=== Exercise aim ===
Copy the material from its first line through the line containing "pyautogui.click(x=21, y=187)", inclusive, and replace "icon" with "symbol" throughout. Leave everything else unchanged.
## start Supplied material
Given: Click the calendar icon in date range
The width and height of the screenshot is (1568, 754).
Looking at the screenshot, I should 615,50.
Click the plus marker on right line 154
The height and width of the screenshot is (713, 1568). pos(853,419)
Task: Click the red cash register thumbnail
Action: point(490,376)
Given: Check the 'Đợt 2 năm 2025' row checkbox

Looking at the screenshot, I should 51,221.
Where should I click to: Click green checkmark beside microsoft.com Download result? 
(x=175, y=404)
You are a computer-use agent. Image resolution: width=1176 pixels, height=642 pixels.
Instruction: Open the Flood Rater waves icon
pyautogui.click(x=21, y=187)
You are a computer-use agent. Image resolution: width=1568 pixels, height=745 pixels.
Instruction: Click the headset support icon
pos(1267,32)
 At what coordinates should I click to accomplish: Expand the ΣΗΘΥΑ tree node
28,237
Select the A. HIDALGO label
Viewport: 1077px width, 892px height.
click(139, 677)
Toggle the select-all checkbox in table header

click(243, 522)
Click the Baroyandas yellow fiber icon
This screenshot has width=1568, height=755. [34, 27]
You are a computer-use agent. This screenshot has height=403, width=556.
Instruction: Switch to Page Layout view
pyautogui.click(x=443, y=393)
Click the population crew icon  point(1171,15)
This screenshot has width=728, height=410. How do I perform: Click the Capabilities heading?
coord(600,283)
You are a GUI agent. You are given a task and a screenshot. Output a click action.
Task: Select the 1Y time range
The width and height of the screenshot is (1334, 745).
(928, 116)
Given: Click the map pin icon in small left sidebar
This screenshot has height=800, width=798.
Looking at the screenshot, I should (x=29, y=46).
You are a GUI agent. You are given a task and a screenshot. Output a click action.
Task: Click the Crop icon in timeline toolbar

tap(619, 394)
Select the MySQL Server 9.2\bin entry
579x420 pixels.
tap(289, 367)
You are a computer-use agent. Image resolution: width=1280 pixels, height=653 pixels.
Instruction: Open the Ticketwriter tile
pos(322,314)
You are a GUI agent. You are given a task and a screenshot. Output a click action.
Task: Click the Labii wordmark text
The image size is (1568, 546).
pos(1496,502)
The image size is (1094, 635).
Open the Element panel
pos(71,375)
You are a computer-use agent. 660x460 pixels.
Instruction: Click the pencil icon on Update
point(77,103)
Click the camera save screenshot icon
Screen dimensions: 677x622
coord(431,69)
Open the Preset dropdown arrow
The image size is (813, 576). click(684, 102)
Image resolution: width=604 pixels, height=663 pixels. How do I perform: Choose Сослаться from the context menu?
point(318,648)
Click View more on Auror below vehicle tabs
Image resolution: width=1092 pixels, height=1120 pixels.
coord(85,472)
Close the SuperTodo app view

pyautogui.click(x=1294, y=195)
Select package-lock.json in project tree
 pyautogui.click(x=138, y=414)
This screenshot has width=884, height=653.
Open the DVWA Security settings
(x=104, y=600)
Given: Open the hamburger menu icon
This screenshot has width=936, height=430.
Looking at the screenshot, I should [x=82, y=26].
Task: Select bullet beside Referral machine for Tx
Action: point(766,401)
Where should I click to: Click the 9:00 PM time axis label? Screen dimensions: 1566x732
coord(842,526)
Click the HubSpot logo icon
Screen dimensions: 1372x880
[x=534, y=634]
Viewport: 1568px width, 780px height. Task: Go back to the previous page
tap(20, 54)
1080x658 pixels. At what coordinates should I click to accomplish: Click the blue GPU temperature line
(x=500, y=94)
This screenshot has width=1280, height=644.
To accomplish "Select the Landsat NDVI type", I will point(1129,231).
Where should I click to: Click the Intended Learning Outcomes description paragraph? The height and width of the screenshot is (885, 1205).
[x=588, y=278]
## end Supplied material
=== Answer to this problem ===
Given: Click the calendar symbol in date range
The width and height of the screenshot is (1568, 754).
Looking at the screenshot, I should 615,50.
Click the plus marker on right line 154
The height and width of the screenshot is (713, 1568). pos(853,419)
Task: Click the red cash register thumbnail
Action: point(490,376)
Given: Check the 'Đợt 2 năm 2025' row checkbox

Looking at the screenshot, I should 51,221.
Where should I click to: Click green checkmark beside microsoft.com Download result? 
(x=175, y=404)
You are a computer-use agent. Image resolution: width=1176 pixels, height=642 pixels.
Instruction: Open the Flood Rater waves symbol
pyautogui.click(x=21, y=187)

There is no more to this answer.